J. Planar Chromatogr. 24, 290-294 (2011). Preparation of a new plate from silica gel and glass powders sintered on an aluminium nitride ceramic plate by bonding octadecyl and methyl silanes in suitable proportion. Besides its high mechanical stability and regeneration ability, the plate was well suited for planar chromatography and was superior in eliminating joule heating. Superior results are expected when pressurized PEC can be used.

Trends Anal. Chem. 87, 1-18 (2017). This review described the application of nanocellulose in analytical chemistry, including the use of electrospun cellulose acetate nanofibers as separation media in TLC for steroids in medical products. These nanofibers were resistant to protic solvents and some non-polar solvents. Interestingly, thinner plates were obtained using such nanofibers, lowering the limit of detection when compared with commercial silica plates.
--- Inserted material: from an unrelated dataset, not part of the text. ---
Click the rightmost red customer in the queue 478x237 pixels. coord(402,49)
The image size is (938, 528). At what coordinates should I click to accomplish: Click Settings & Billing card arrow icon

Chromatographia 20, 109-111 (1985). Study of TLC behaviour of 28 phenolic compounds on semicrystalline stannic tungstate layers with various solvent systems. Detection by spraying with suitable chromogenic reagents. Dimethyl sulfoxide was found to act as self detector for a number of phenols. A number of binary, ternary and quarternary separations of bioanalytical and immuno-physiological importance have been achieved

J. Liquid Chrom. 9, 3447-3459 (1986). Description of two basic theories for adsorption TLC optimization: thermodynamic adsorption theory and theory based on mass action law (so called Snyder's theory). Application on chromatographic systems using chitin as stationary phase for separation of amino acids. Results were comparable for systems with silica gel as stationary phase

J. Chromatogr. 407, 314-318 (1987). HPTLC on silica treated with phenyldimethylethoxy-, diphenylmethylethoxy- and triphenylethoxysilanes, with acetonitrile - water 75:25 and 80:20. Quantification by densitometry at 265 nm and 275 nm, resp. Discussion of the relationship between the retention indices and solvent composition.